= TEXT =
All variants trained identically; only the eval-time merge threshold differs.

`merge_radius_bits`	Token NLL	Accept Rate	Merge JS	Random JS	Merge Adv.
2	0.1011	63.3%	NaN	0.6891	1.00×
4	0.1011	63.3%	NaN	0.6891	1.00×
6	0.1011	63.3%	0.5780	0.6891	1.19×
8	0.1011	63.3%	0.6228	0.6891	1.11×
12	0.1011	63.3%	0.6228	0.6891	1.11×

Finding: merge_radius_bits=6 is the optimal threshold (default). Below 6, the radius is so tight that no pairs qualify (merge_precision_js = NaN). Above 6, admitting more diverse pairs dilutes the advantage. The 10 607× advantage in the 5000-step gate run (vs 1.19× here) confirms that merge precision is a slow-learning signal that emerges with more training.

Generation Benchmark (2026-05-13)

Production-scale result (250M, Python corpus, MLX): 1.28× speculative speedup on a fibonacci prompt (AR 31.9 tok/s → Spec 40.9 tok/s, 100% accept). See Run 3 above.

The 25M Python-harness benchmark below shows throughput parity, not speedup — at the 25M scale the per-call Python overhead dominates the savings from 4-token parallel drafting. The 13.92× compute-FLOPs advantage from the gate run is the theoretical upper bound and is realized only with KV-cache and fused CUDA/Metal kernels.

Benchmark: 200 tokens generated from 64-token prompt, MLX, Apple Silicon, SGJM-25M step 4500.

Metric	SGJM (50 steps × 4 tokens)	AR (200 steps × 1 token)

= DATA =
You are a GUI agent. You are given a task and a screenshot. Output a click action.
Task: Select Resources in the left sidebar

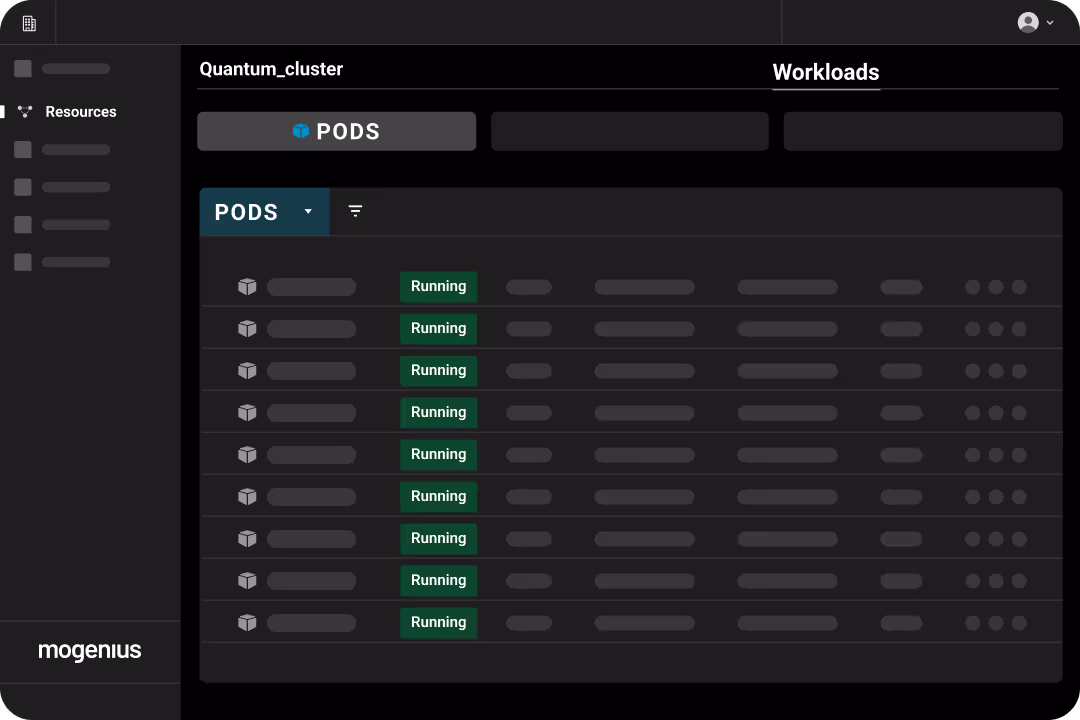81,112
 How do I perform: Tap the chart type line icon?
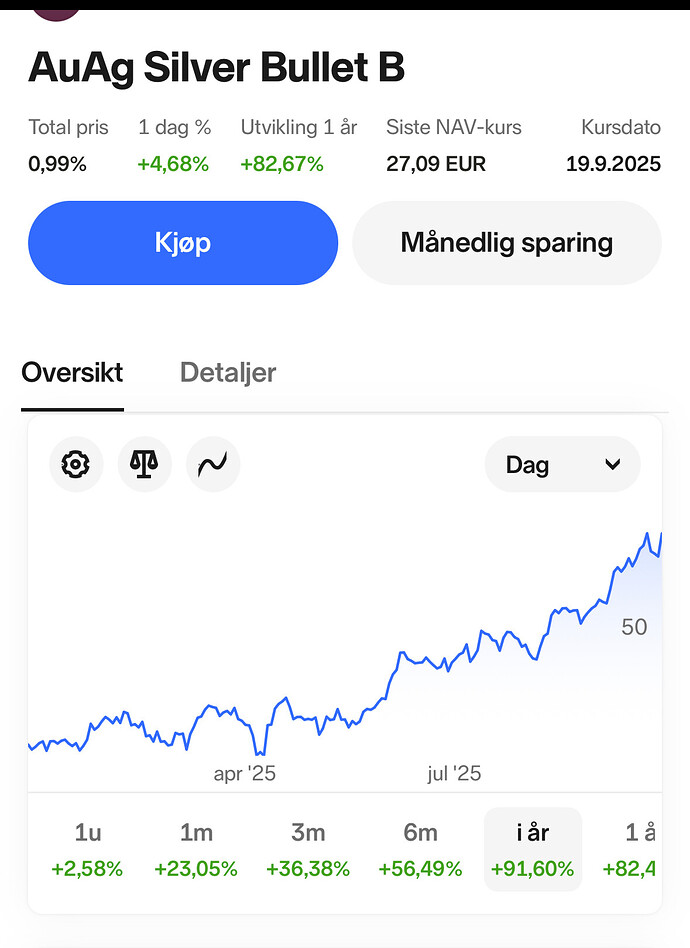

= EXERCISE DIRECTIONS =
From the merge-radius text, write out the passage that begins with "Finding: merge_radius_bits=6 is" and ends with "with more training.", switching every "advantage" to "margin".

= WRITTEN ANSWER =
Finding: merge_radius_bits=6 is the optimal threshold (default). Below 6, the radius is so tight that no pairs qualify (merge_precision_js = NaN). Above 6, admitting more diverse pairs dilutes the margin. The 10 607× margin in the 5000-step gate run (vs 1.19× here) confirms that merge precision is a slow-learning signal that emerges with more training.